Subsequent Checkpoints
- Is there a single core focus to this checkpoint?
- No --> Think about ways to break it up into multiple checkpoints
- If the prior checkpoints were coded in a near perfect way, would it take you < 5 hours to implement?
- Yes --> Add more meat to the checkpoint
- Does the spec describe every prior functionality (error messages/data formats) that needs to be changed/modified?
- Yes --> Check you didnt leak anything. If not, LGTM
- No --> Add those details in
ALL Checkpoint Validation
- Can you write 5+ test cases without ambiguity?
- Could two correct implementations produce different outputs?
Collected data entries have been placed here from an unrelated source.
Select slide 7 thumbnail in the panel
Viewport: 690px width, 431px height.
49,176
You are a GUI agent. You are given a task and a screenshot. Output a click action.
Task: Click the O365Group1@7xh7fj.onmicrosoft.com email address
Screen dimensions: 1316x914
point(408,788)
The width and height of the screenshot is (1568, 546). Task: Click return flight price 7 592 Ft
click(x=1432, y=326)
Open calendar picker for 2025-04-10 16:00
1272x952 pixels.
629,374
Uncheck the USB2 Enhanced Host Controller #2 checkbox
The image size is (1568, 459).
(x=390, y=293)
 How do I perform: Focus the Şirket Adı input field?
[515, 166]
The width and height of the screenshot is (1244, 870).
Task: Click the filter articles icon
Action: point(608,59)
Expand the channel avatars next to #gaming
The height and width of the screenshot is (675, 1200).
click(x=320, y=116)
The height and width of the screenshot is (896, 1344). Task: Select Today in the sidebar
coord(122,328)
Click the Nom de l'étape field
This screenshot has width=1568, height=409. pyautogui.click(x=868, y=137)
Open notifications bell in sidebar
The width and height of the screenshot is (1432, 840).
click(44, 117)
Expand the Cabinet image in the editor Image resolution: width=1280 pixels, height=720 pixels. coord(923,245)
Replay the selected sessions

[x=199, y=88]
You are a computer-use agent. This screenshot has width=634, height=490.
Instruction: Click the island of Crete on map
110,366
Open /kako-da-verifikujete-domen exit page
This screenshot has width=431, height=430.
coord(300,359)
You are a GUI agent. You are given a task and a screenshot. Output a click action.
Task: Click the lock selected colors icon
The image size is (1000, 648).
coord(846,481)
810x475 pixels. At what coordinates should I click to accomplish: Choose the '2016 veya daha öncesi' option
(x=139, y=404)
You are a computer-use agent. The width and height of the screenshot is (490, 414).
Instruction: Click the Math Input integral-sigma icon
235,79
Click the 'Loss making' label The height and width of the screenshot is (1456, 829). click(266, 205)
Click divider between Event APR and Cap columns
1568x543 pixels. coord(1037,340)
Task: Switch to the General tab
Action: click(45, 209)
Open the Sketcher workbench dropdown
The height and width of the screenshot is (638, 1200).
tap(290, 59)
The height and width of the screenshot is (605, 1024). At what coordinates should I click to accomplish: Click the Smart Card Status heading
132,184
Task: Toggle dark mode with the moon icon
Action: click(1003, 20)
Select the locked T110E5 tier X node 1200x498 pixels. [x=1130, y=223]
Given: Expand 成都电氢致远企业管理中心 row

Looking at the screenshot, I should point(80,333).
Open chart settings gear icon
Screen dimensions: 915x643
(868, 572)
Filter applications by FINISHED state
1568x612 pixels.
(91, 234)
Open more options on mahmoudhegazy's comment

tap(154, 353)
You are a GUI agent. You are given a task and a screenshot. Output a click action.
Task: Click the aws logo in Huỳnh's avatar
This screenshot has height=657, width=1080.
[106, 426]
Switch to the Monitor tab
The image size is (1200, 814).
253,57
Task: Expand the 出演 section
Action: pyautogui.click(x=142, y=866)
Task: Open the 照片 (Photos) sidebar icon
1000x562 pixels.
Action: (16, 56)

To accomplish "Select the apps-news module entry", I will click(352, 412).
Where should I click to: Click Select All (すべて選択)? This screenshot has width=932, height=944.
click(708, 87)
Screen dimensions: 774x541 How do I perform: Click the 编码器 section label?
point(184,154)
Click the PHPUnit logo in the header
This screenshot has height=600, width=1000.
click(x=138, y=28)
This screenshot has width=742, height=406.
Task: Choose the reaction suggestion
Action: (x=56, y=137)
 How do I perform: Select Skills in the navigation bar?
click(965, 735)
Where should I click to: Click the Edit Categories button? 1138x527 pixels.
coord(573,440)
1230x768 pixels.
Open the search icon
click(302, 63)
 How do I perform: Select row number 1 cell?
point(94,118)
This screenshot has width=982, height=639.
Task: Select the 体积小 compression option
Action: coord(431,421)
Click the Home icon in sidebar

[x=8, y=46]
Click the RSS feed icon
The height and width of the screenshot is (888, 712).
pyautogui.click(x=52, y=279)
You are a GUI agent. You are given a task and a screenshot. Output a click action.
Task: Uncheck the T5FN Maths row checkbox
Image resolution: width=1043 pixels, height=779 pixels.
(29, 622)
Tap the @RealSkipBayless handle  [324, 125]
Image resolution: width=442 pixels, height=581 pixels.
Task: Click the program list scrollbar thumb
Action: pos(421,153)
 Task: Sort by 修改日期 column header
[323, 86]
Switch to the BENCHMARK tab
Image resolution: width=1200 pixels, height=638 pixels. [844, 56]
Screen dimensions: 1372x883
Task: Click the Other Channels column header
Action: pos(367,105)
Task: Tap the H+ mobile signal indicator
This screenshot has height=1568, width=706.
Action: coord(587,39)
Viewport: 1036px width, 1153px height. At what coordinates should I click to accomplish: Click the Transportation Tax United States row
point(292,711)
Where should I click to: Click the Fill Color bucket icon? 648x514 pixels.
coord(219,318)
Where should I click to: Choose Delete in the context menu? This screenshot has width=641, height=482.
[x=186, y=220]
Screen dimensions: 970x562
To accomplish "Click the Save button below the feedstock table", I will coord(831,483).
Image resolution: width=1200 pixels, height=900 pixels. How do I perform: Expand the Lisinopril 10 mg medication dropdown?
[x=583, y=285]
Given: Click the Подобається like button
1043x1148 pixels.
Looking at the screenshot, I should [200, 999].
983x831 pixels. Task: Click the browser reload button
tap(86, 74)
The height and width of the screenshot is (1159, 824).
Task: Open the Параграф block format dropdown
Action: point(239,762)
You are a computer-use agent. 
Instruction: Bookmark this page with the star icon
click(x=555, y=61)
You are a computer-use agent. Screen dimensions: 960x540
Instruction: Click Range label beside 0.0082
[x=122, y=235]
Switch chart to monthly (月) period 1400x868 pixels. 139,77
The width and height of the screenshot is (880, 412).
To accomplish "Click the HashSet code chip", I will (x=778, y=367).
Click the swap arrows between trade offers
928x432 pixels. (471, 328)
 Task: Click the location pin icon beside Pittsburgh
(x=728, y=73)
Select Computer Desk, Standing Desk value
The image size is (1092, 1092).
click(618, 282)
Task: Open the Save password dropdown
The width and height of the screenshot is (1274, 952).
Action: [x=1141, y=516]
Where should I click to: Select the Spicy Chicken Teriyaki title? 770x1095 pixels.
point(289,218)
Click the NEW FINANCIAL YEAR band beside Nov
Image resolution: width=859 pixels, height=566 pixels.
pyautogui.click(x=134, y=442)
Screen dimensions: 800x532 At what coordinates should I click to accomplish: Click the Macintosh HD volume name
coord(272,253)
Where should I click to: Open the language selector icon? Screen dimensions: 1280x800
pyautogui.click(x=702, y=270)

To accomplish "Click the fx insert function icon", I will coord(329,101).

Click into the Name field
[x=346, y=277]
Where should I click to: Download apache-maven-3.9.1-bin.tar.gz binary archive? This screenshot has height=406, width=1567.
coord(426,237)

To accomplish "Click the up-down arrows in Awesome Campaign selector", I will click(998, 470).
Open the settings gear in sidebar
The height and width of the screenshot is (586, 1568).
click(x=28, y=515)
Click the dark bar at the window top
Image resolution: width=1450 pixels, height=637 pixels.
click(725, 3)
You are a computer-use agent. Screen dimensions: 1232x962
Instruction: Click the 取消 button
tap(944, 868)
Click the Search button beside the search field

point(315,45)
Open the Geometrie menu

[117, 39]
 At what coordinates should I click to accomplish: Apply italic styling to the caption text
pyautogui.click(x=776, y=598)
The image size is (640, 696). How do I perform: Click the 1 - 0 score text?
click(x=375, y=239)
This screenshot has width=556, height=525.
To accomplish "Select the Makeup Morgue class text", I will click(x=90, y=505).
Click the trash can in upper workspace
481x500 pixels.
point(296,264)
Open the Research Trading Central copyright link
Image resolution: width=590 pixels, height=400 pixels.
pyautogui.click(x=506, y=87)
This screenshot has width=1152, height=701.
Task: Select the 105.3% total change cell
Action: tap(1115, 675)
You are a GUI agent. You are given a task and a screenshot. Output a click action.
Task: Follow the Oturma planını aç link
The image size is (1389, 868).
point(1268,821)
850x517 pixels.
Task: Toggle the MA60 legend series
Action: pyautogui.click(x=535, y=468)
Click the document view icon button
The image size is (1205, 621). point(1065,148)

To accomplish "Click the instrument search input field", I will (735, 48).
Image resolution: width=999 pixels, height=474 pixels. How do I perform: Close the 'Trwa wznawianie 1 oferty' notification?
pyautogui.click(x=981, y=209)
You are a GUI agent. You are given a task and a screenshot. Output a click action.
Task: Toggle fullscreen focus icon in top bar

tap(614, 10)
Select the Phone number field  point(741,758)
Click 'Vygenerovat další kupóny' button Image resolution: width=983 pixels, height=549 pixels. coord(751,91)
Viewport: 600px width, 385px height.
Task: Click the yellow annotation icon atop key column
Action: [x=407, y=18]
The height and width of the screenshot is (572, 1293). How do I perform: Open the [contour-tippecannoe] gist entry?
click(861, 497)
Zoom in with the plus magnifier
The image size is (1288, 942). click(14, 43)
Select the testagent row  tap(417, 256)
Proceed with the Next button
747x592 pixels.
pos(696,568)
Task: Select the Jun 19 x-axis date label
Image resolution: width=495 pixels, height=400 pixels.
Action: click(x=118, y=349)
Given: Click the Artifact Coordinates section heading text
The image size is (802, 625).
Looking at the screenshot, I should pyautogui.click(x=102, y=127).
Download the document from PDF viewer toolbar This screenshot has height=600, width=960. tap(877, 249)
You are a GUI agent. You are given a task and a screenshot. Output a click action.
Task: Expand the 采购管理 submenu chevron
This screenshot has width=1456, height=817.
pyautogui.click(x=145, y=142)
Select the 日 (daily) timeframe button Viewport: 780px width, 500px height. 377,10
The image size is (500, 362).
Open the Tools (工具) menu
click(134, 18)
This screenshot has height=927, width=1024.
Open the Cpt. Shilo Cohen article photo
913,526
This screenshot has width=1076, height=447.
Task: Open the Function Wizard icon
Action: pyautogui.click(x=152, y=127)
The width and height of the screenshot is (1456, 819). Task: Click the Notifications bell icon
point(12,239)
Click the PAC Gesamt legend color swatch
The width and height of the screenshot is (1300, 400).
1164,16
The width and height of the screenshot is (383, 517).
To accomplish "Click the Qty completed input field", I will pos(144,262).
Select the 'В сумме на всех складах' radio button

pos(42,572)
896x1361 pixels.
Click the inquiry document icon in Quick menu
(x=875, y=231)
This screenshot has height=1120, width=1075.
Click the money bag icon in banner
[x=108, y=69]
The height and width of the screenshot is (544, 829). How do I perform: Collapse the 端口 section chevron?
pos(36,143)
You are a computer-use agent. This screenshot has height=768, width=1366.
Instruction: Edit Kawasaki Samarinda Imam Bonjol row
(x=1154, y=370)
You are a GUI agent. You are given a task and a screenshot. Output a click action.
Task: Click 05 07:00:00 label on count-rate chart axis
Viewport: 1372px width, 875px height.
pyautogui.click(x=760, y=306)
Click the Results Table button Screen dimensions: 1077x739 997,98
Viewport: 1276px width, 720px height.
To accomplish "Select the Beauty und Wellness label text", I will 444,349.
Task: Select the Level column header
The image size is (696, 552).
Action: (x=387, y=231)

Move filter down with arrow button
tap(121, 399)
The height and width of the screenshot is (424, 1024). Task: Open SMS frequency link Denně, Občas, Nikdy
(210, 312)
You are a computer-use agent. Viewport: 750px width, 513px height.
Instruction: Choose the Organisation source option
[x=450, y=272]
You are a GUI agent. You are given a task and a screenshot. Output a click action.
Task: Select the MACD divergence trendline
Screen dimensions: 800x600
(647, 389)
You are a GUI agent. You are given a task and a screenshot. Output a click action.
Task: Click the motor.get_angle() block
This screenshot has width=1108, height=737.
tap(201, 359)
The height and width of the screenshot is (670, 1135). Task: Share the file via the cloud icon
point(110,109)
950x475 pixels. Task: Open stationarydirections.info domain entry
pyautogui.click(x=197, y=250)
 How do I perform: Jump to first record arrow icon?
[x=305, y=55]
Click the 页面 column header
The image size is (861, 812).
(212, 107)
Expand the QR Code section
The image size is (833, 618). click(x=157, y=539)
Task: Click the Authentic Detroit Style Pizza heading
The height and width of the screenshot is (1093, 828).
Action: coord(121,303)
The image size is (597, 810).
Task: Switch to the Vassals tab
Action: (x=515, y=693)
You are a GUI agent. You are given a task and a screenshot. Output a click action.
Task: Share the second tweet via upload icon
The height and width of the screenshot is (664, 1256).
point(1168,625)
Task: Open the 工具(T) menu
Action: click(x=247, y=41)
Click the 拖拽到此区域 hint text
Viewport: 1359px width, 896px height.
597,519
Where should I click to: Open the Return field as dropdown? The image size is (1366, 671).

- Is any behavior undefined or left to interpretation?
- Could an agent reasonably need to search the web to understand requirements?
- Would a human SWE need to ask clarifying questions?
If you answer YES to any of 2-5, add more specification.
Submitting Your Problem
Files to Include
Your PR should include:
problems/your_problem/
├── config.yaml # Problem configuration (with inline checkpoints)
├── checkpoint_1.md # Checkpoint 1 specification
├── checkpoint_2.md # Checkpoint 2 specification
├── tests/
│ ├── conftest.py # Pytest fixtures
│ ├── test_checkpoint_1.py
│ ├── test_checkpoint_2.py
│ └── data/ # Test case data
│ ├── checkpoint_1/
│ └── checkpoint_2/
└── files/ # Static assets (if needed)
PR Description Template
## Problem: [Problem Name]
### Overview
[1-2 sentences describing what the problem tests]
### Checkpoints
1. **Checkpoint 1**: [Brief description]
2. **Checkpoint 2**: [Brief description]
...
### Test Coverage
- Core cases: [N] tests
- Error cases: [N] tests
- Edge cases: [N] tests
### Design Notes
[Any important design decisions or trade-offs]
What Reviewers Look For
- Spec clarity: Can someone implement this without asking questions?
- Test diversity: Are there core, error, and edge cases?
- Checkpoint progression: Do checkpoints build naturally on each other?
- No structure leakage: Does the spec describe behavior, not implementation?
- Deterministic grading: Will two correct solutions produce the same output?
After Submission
- Respond to reviewer feedback promptly
- Test your changes locally before pushing updates
- Use the Troubleshooting Guide if tests fail